Sergio González Rodríguez: El artista adolescente

Hoy presentamos dos formas de abordar la novela: González Rodríguez entrega una historia sobre la venganza y el poder de la imaginación, mientras que Piglia recrea una intriga terrorista en un ambiente académico

Recibí la propuesta de pasar un semestre como visiting professor en la elitista y exclusiva Taylor University; les había fallado un candidato y pensaron en mí porque ya me conocían, me escribieron, avanzamos, fijamos fecha, pero empecé a dar vueltas, a postergar: no quería estar seis meses enterrado en un páramo. Un día, a mediados de diciembre, recibí un correo de Ida Brown escrito con la sintaxis de los antiguos telegramas urgentes: Todo dispuesto. Envíe Syllabus. Esperamos su llegada. Hacía mucho calor esa noche, así que me di una ducha, busqué una cerveza en la heladera y me senté en el sillón de lona frente a la ventana: afuera la ciudad era una masa opaca de luces lejanas y sonidos discordantes.

Estaba separado de mi segunda mujer y vivía solo en un departamento por Almagro que me había prestado un amigo; hacía tanto que no publicaba que una tarde, a la salida de un cine, una rubia, a la que yo había abordado con cualquier pretexto, se sorprendió cuando supo quién era porque pensaba que estaba muerto. («Oh, me dijeron que te habías muerto en Barcelona.»)

Me defendía trabajando en un libro sobre los años de W.H. Hudson en la Argentina, pero el asunto no prosperaba; estaba cansado, la inercia no me dejaba mover y estuve un par de semanas sin hacer nada, hasta que una mañana Ida me localizó por teléfono. ¿Dónde me había metido que nadie podía encontrarme? Faltaba un mes para el inicio de las clases, tenía que viajar ya mismo. Todos me estaban esperando, exageró.

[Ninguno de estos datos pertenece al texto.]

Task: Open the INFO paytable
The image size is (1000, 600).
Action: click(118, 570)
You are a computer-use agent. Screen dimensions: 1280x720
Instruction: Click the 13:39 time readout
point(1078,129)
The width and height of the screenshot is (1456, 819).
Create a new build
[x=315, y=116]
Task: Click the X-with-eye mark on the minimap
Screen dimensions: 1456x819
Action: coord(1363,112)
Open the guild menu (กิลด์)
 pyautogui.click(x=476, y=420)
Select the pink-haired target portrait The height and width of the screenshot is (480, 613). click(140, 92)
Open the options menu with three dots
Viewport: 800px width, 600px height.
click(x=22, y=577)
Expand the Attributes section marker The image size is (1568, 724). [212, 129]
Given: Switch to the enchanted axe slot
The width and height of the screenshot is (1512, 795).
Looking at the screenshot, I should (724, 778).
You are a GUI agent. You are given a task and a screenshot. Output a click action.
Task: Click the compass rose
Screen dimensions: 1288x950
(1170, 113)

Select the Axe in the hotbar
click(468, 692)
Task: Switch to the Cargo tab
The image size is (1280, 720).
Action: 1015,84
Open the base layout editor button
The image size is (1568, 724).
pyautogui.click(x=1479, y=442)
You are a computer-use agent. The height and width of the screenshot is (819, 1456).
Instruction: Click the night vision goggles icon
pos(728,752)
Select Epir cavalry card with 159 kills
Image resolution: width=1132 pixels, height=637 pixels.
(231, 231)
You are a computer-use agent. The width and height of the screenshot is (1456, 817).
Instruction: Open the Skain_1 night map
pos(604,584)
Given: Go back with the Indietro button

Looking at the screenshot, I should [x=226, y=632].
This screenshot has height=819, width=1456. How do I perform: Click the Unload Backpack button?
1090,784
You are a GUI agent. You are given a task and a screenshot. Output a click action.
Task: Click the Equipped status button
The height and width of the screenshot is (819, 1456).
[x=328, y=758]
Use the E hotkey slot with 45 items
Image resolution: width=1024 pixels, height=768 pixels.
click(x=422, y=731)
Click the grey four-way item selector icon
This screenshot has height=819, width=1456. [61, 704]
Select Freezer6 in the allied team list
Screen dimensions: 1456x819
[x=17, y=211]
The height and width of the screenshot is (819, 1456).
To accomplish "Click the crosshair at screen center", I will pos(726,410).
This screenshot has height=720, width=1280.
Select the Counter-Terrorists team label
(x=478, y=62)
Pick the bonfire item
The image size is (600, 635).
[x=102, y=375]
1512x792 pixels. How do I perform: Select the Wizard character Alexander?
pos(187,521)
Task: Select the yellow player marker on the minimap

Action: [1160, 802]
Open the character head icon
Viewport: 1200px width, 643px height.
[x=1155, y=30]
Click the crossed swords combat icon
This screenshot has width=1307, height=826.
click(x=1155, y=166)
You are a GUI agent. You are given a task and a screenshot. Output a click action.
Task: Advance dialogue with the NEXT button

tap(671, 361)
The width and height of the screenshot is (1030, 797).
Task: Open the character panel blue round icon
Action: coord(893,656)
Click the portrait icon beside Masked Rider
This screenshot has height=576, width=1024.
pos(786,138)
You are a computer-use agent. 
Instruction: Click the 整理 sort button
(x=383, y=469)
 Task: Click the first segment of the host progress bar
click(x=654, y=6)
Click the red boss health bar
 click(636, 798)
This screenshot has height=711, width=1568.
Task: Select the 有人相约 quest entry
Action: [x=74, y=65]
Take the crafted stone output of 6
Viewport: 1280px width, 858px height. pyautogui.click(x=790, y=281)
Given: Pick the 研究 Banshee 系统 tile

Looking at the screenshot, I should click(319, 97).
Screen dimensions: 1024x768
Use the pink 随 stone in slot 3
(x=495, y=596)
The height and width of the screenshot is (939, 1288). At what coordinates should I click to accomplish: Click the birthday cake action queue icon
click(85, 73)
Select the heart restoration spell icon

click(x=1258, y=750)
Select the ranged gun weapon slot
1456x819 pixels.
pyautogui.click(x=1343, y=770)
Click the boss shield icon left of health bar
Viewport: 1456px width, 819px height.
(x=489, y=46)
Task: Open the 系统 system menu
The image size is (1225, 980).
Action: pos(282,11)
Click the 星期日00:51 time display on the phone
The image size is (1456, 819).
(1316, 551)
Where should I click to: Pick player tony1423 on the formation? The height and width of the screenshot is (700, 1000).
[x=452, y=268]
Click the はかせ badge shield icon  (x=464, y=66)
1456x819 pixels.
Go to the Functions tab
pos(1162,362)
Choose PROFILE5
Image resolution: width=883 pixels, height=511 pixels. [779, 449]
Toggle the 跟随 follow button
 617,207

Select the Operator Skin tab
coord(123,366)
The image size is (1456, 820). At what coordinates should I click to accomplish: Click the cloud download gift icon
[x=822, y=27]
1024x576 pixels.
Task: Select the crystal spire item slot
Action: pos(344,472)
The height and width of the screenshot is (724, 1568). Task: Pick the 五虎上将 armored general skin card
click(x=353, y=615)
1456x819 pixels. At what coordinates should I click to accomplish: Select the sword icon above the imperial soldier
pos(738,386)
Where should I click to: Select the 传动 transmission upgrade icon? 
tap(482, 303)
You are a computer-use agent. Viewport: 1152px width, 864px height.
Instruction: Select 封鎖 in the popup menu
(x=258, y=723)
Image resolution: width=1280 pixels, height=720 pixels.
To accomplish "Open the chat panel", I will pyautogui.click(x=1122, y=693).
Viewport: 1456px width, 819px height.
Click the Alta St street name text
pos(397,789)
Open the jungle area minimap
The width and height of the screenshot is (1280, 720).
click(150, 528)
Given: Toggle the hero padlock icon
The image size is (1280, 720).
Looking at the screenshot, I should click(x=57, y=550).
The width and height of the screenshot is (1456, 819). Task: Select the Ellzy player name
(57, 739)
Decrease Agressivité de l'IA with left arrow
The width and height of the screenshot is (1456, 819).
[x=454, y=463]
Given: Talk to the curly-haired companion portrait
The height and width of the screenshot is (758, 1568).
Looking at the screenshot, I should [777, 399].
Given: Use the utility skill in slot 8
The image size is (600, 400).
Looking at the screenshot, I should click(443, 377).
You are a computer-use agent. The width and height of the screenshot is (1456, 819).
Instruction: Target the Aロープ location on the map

Le devolví las llaves del departamento a mi amigo, puse mis cosas en un guardamuebles y me fui. Pasé una semana en Nueva York y a mediados de enero me trasladé en un tren de la New Jersey Transit al tranquilo pueblo suburbano donde funcionaba la universidad. Por supuesto Ida no estaba en la estación cuando llegué, pero mandó a dos estudiantes a esperarme en el andén con un cartel con mi nombre mal escrito en letras rojas.

Se puede categorizar, a secas, que el fracaso sin ser grato abre la puerta a los entendimientos generosos y, al final, hasta a las conclusiones en las que el escepticismo y la ligereza se unen para construir un estado de gracia que encubre la sordidez de las faltas, de los crímenes, de las mezquindades. Lo raro de todo esto, y que vale la pena destacar...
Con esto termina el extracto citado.